Salvianolic acid E disrupts the TWF2–YAP interaction and enhances sunitinib efficacy in RCC PDX models. A) Flowchart of virtual screening for small‐molecule inhibitors targeting TWF2–YAP interaction. B) Chemical structure of Sal E. C) 3D structural model of the TWF2–Sal E binding interface. The docking score of Sal E for TWF2 is −9.619. D) 2D interaction map depicting the binding between Sal E and TWF2. E) ITC analysis quantifying the binding affinity between TWF2 and Sal E. The fitted curve yields a dissociation constant (K _d) of 16.7 µm. F) Co‐IP analysis demonstrating disruption of the TWF2–YAP interaction in 786‐O‐R cells treated with increasing concentrations of Sal E. G) Western blot analysis of Hippo signaling components in 786‐O‐R cells treated with Sal E. H) Relative cell viability (left) and resistance index (right) of 786‐O‐R cells treated with Sal E or vehicle in combination with sunitinib, as determined using CCK‐8 assay. I–K) Colony formation (I), migration (J), and invasion (K) assays in 769‐P cells treated with Sal E or vehicle. L) Experimental timeline for RCC PDX mouse model treatment with Sal E, sunitinib, or both. Day −21 indicates the day of PDX tumor implantation. M,N) Tumor growth curves (M) and tumor weights (N) in PDX mice treated with vehicle, Sal E, sunitinib, or combination therapy (n = 5 per group). O) TUNEL staining showing apoptotic cells in tumors from the indicated treatment groups. P,Q) Representative IHC staining for YAP and p‐YAP (P) and the corresponding quantification of IHC scores (Q) in tumors from treated PDX mice. Sal E, Salvianolic acid E; 786‐O‐R, sunitinib‐resistant 786‐O cells.
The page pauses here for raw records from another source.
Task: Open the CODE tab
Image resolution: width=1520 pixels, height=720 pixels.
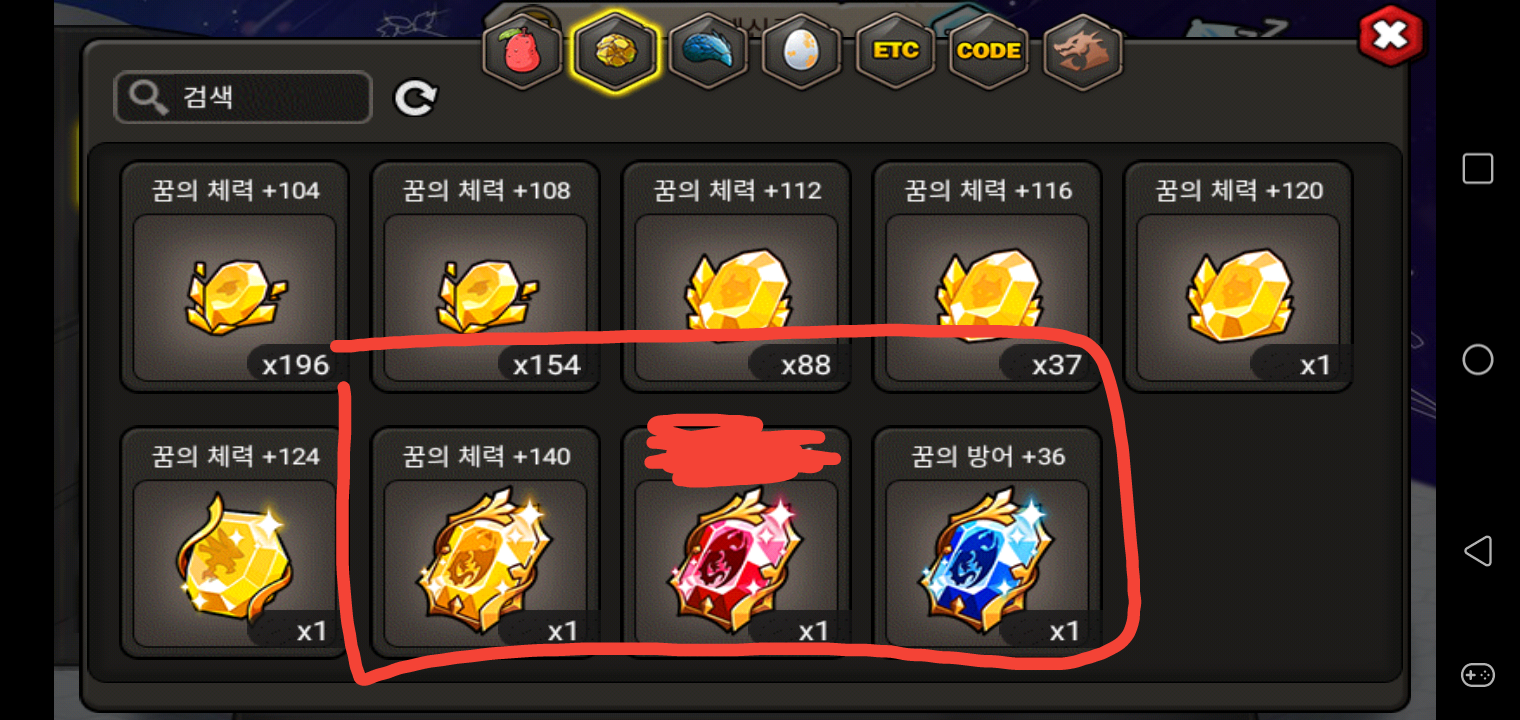Action: point(989,51)

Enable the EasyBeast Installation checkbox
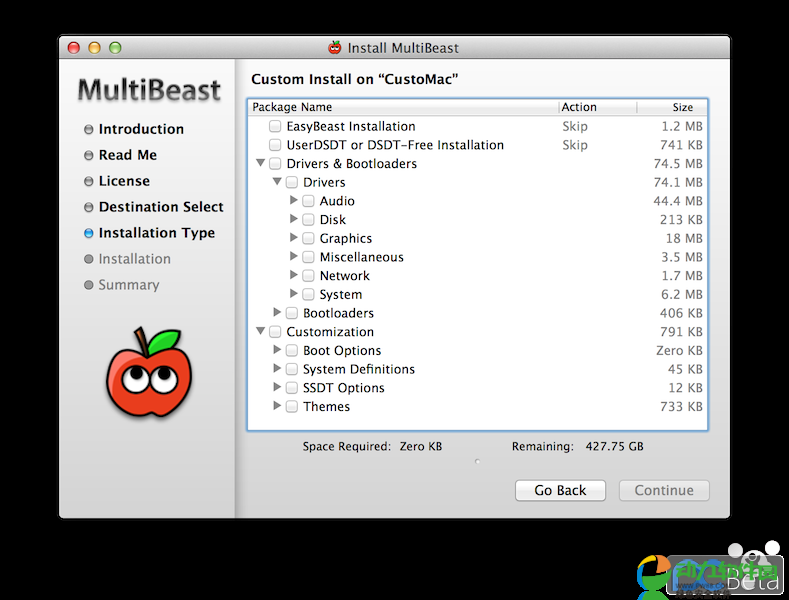[x=275, y=127]
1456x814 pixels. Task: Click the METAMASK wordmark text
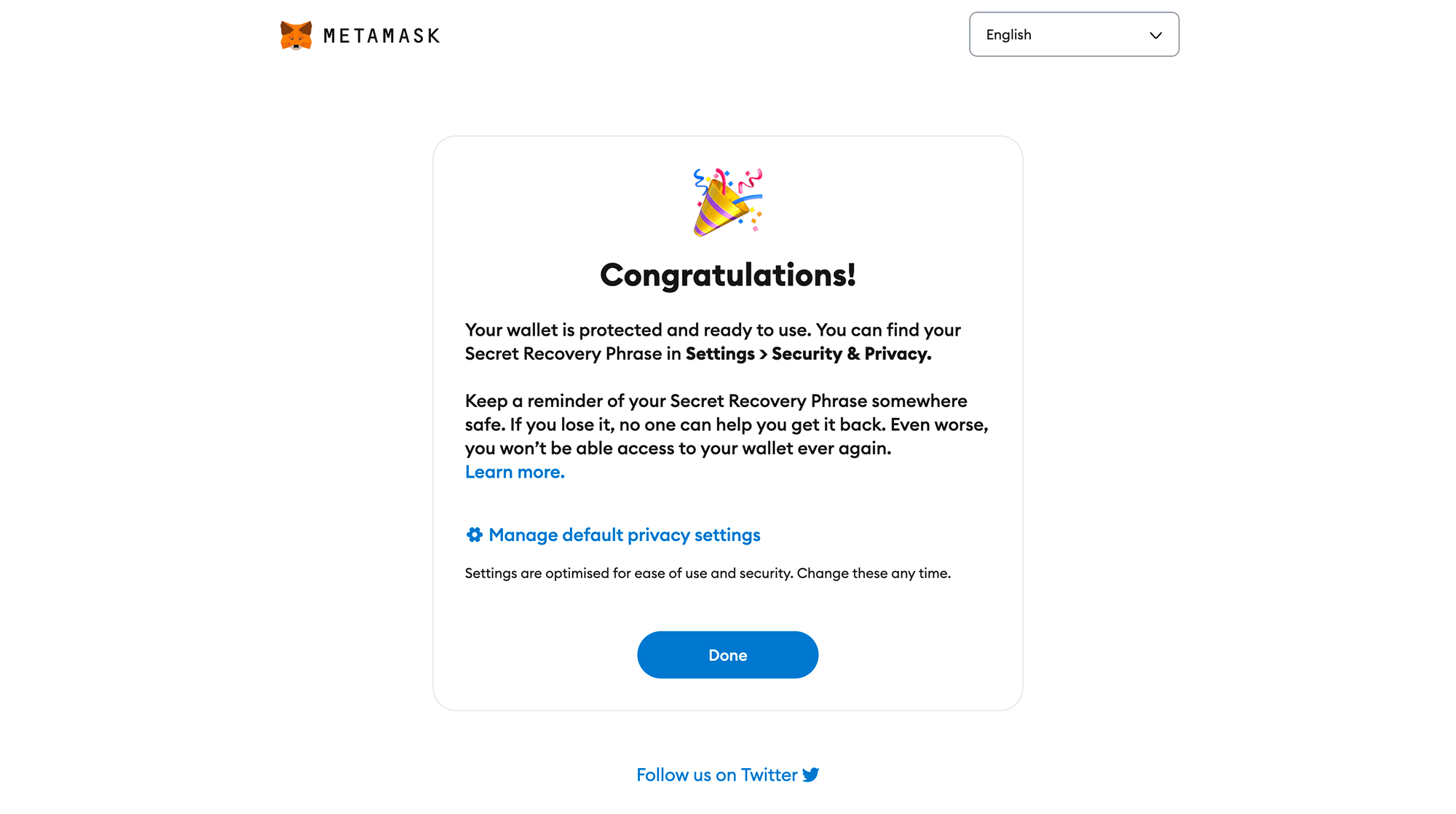(381, 36)
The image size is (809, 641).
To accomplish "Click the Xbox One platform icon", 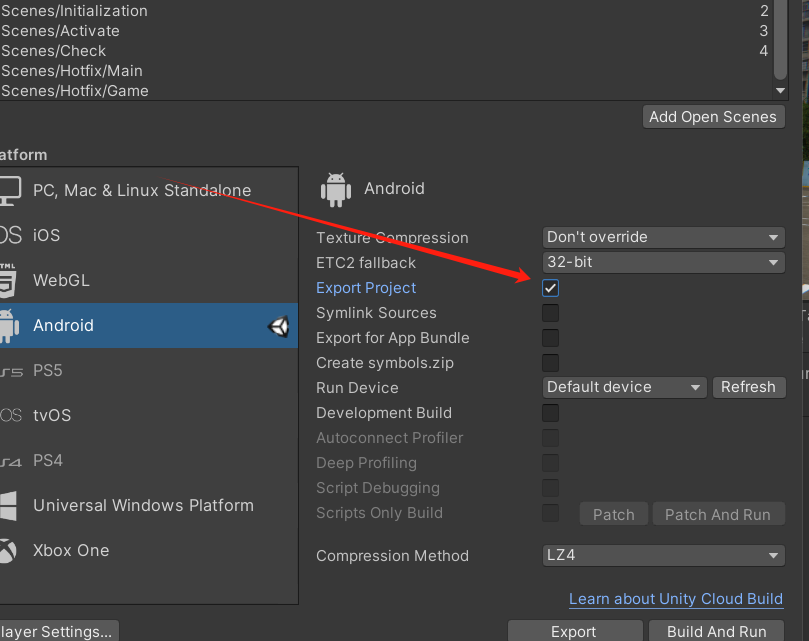I will point(8,550).
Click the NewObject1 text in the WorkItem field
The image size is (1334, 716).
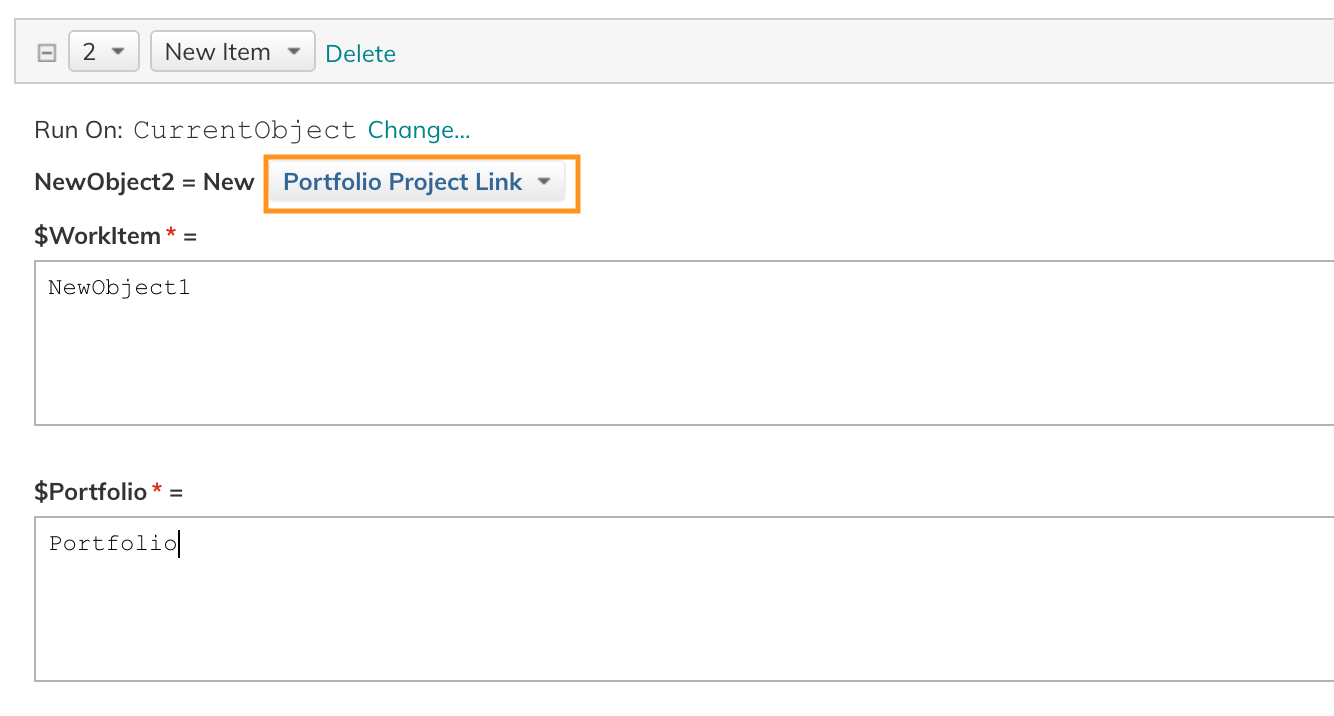tap(119, 288)
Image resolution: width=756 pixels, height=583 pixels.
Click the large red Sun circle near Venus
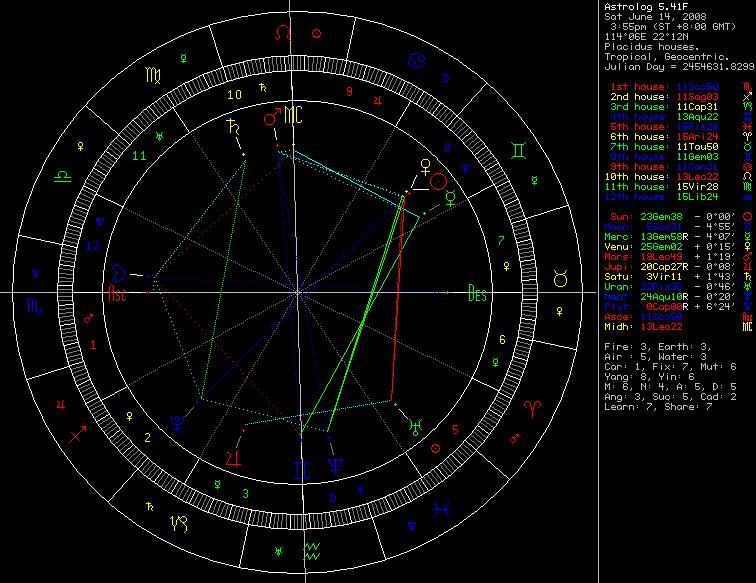click(438, 181)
Data are presented as means ± SD and are analyzed by Student's t‐test (H–K, N, Q) or one‐way ANOVA (M). *p < 0.05; **p < 0.01; ***p < 0.001.

Figure 9

Schematic model illustrating the role of TWF2 in sunitinib resistance and RCC progression. In sunitinib‐resistant and high grade malignant RCC cells, TWF2 is upregulated and interacts with YAP, competing with LATS1 and thereby preventing YAP ubiquitination and degradation. Stabilized YAP translocates into the nucleus and activates transcription of target genes, promoting RCC proliferation, metastasis, and drug resistance. In sunitinib‐sensitive and low grade malignant RCC cells, reduced TWF2 expression permits YAP phosphorylation and subsequent degradation, limiting transcriptional activity. The small‐molecule compound Sal E disrupts the TWF2–YAP interaction and enhances the therapeutic efficacy of sunitinib in RCC.